| # Determinism in Temporal Twins |
|
|
| ## Summary |
|
|
| Temporal Twins uses deterministic seeding and deterministic runtime settings so that the generated matched-prefix datasets, audit counts, and benchmark metrics are reproducible across reruns of the same configuration and seed. |
|
|
| ## Seeding |
|
|
| The benchmark runtime sets deterministic seeds for: |
|
|
| - Python `random` |
| - NumPy |
| - PyTorch |
| - CUDA via `torch.cuda.manual_seed_all(...)` when CUDA is available |
|
|
| Difficulty- and benchmark-mode-derived seeds use a stable hash function rather than Python's process-randomized `hash()`. |
|
|
| ## Deterministic Torch Configuration |
|
|
| When supported by the runtime, the benchmark enables: |
|
|
| - `torch.backends.cudnn.deterministic = True` |
| - `torch.backends.cudnn.benchmark = False` |
| - `torch.use_deterministic_algorithms(True)` |
|
|
| The runtime also disables opportunistic nondeterministic math paths where practical and constrains CPU threading for repeatability. |
|
|
| ## CPU Deterministic Mode |
|
|
| The deterministic paper suite was run in a CPU-oriented deterministic configuration. This favors repeatability over throughput and is the recommended mode for artifact evaluation and paper reproduction. |
|
|
| ## Expected Reproducibility Behavior |
|
|
| - The generated matched-prefix dataset should be identical for the same benchmark mode, difficulty, and seed. |
| - Audit counts and shortcut AUCs should be identical for the same configuration and seed. |
| - Model metrics are expected to be identical or numerically indistinguishable when run under the same deterministic environment. |
|
|
| ## Runtime Tradeoff |
|
|
| Deterministic execution is slower than unconstrained training because it restricts thread-level and backend-level nondeterministic optimizations.
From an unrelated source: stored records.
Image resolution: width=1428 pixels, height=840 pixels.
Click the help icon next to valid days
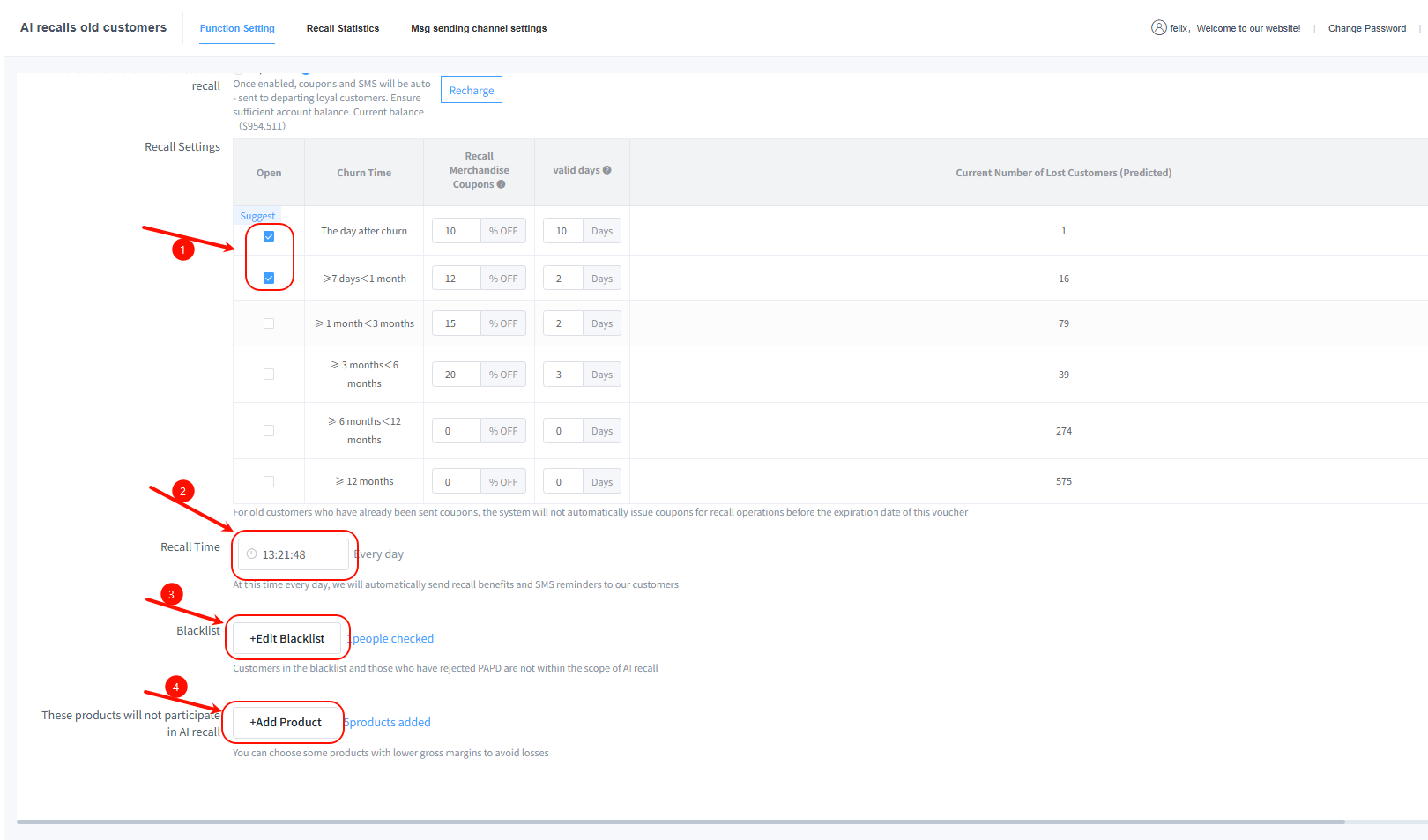[606, 170]
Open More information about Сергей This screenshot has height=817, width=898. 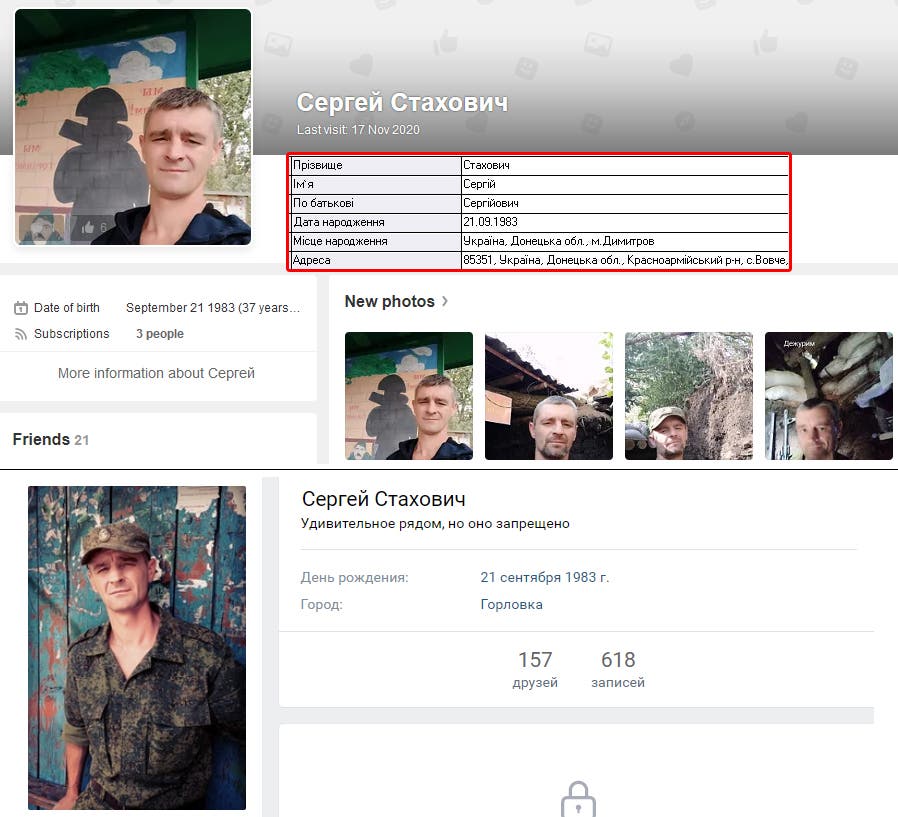(x=156, y=373)
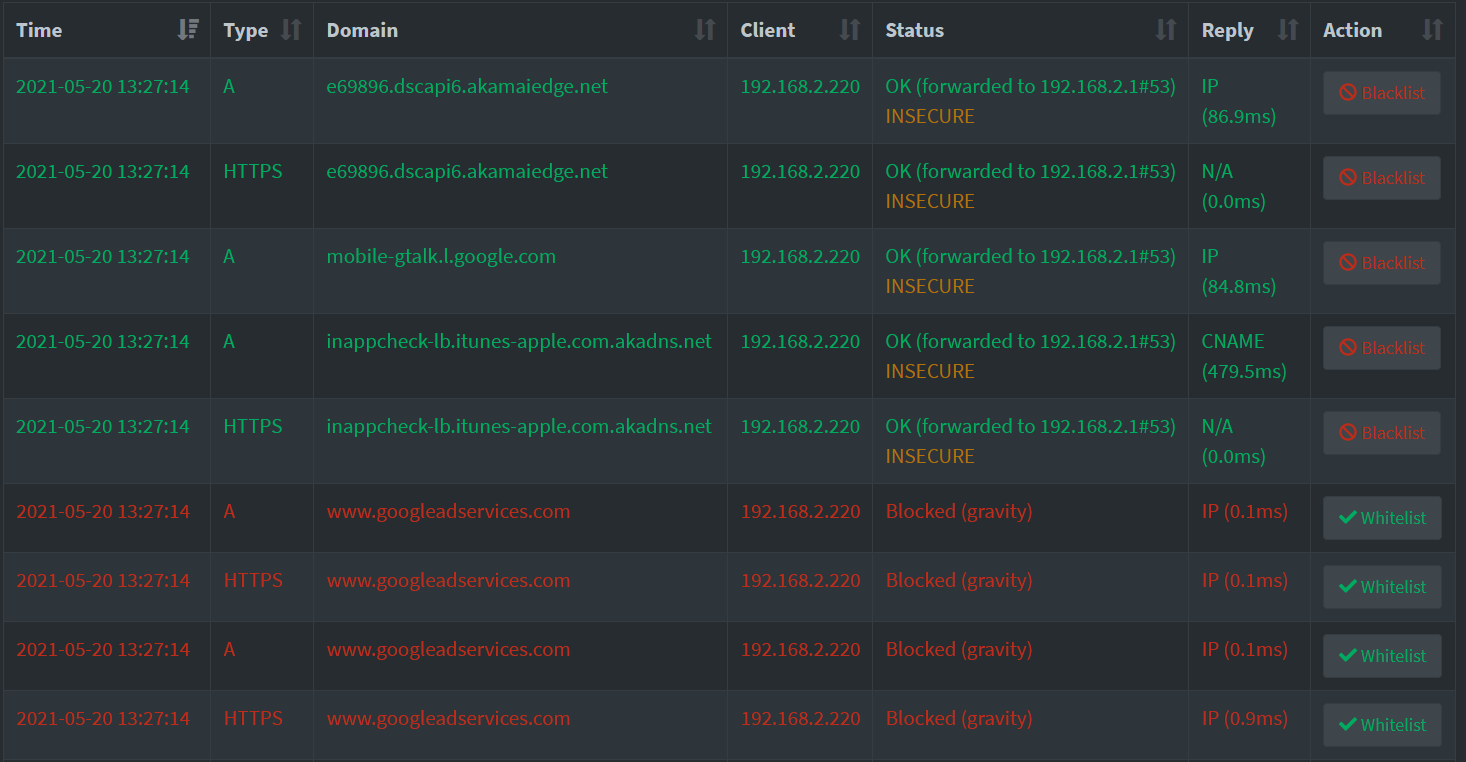Screen dimensions: 1466x762
Task: Blacklist the CNAME inappcheck-lb.itunes-apple query
Action: coord(1382,348)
This is expected, especially for larger non-fast calibration runs and the full paper suite. |
|
|
| ## Hosted Resources |
|
|
| - Dataset URL: `https://huggingface.co/datasets/temporal-twins-benchmark/temporal-twins` |
| - Code repository URL: `https://huggingface.co/temporal-twins-benchmark/temporal-twins-code` |
| - Croissant metadata URL: `https://huggingface.co/datasets/temporal-twins-benchmark/temporal-twins/raw/main/metadata/temporal_twins_croissant.json` |
| - Paper or preprint: Not available during double-blind review; to be added after publication. |
|
|